[Start]
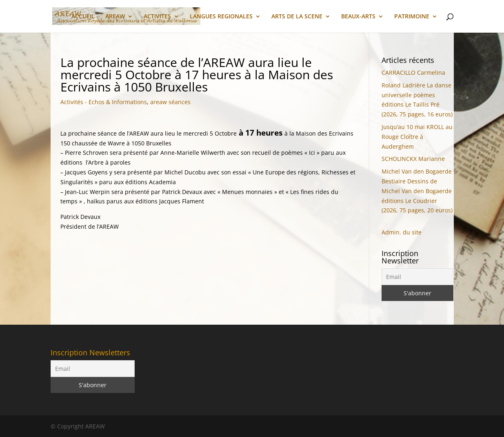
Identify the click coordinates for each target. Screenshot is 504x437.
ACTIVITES (157, 17)
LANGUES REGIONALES (221, 17)
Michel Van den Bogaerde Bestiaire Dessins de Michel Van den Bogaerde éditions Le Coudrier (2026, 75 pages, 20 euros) (417, 191)
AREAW (115, 17)
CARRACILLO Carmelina (413, 72)
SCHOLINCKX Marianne (413, 158)
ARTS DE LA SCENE (297, 17)
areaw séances (170, 102)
[End]
◆ **Task statement**
Format the lines above as a JSON list of strings, one string per line, skipping blank lines and leaving out the picture.

◆ **Exercise response**
[
  "Identify the click coordinates for each target. Screenshot is 504x437.",
  "ACTIVITES (157, 17)",
  "LANGUES REGIONALES (221, 17)",
  "Michel Van den Bogaerde Bestiaire Dessins de Michel Van den Bogaerde éditions Le Coudrier (2026, 75 pages, 20 euros) (417, 191)",
  "AREAW (115, 17)",
  "CARRACILLO Carmelina (413, 72)",
  "SCHOLINCKX Marianne (413, 158)",
  "ARTS DE LA SCENE (297, 17)",
  "areaw séances (170, 102)"
]